DATASET EXTRACT below:
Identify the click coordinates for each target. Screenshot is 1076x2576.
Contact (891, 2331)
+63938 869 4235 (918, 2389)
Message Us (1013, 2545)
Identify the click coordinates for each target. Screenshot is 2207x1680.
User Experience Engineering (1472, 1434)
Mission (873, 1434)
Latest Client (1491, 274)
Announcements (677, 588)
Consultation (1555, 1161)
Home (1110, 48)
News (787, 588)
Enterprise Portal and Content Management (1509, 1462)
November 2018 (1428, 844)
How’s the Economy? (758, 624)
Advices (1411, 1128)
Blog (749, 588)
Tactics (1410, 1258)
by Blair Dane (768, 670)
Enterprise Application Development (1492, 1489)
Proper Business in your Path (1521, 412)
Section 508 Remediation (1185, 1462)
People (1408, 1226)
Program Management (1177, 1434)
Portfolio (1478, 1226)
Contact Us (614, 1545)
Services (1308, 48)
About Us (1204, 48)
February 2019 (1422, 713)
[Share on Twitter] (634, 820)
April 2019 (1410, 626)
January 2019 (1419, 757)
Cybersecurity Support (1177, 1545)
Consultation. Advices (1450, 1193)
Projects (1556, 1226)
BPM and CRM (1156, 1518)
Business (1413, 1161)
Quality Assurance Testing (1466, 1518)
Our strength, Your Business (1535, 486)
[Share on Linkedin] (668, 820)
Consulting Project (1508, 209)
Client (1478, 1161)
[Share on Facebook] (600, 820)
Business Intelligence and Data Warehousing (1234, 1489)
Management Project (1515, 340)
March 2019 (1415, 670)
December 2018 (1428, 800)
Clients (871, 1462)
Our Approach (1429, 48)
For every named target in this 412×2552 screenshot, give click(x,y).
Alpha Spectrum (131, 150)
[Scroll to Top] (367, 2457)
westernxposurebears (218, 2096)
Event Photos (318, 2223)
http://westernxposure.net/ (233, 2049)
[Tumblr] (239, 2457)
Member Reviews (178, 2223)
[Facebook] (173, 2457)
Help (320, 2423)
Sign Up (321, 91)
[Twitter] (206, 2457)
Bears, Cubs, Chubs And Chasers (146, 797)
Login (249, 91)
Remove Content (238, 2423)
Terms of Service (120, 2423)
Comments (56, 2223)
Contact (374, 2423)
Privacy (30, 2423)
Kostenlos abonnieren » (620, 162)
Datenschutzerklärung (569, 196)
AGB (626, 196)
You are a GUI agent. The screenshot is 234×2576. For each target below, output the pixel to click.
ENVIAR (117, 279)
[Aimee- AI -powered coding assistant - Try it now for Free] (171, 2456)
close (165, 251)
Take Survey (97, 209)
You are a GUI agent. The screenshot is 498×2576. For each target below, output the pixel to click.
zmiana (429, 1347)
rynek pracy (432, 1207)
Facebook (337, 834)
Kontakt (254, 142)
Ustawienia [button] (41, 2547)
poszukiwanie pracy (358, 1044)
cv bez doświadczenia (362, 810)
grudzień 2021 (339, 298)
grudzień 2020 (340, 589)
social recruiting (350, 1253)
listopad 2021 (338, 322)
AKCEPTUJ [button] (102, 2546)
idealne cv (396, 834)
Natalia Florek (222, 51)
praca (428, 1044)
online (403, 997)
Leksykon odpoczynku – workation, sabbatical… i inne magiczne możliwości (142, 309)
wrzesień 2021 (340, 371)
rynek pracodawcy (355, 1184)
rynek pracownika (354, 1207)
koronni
End of DATASET EXTRACT.
▸ **EXERCISE DETAILS**: Set down only the lines running from the line with "Remove Content (238, 2423)" to the end of the entries above, both included, exactly as they stand.

▸ **THE ANSWER**:
Remove Content (238, 2423)
Terms of Service (120, 2423)
Comments (56, 2223)
Contact (374, 2423)
Privacy (30, 2423)
Kostenlos abonnieren » (620, 162)
Datenschutzerklärung (569, 196)
AGB (626, 196)
You are a GUI agent. The screenshot is 234×2576. For each target below, output the pixel to click.
ENVIAR (117, 279)
[Aimee- AI -powered coding assistant - Try it now for Free] (171, 2456)
close (165, 251)
Take Survey (97, 209)
You are a GUI agent. The screenshot is 498×2576. For each target below, output the pixel to click.
zmiana (429, 1347)
rynek pracy (432, 1207)
Facebook (337, 834)
Kontakt (254, 142)
Ustawienia [button] (41, 2547)
poszukiwanie pracy (358, 1044)
cv bez doświadczenia (362, 810)
grudzień 2021 (339, 298)
grudzień 2020 (340, 589)
social recruiting (350, 1253)
listopad 2021 (338, 322)
AKCEPTUJ [button] (102, 2546)
idealne cv (396, 834)
Natalia Florek (222, 51)
praca (428, 1044)
online (403, 997)
Leksykon odpoczynku – workation, sabbatical… i inne magiczne możliwości (142, 309)
wrzesień 2021 (340, 371)
rynek pracodawcy (355, 1184)
rynek pracownika (354, 1207)
koronni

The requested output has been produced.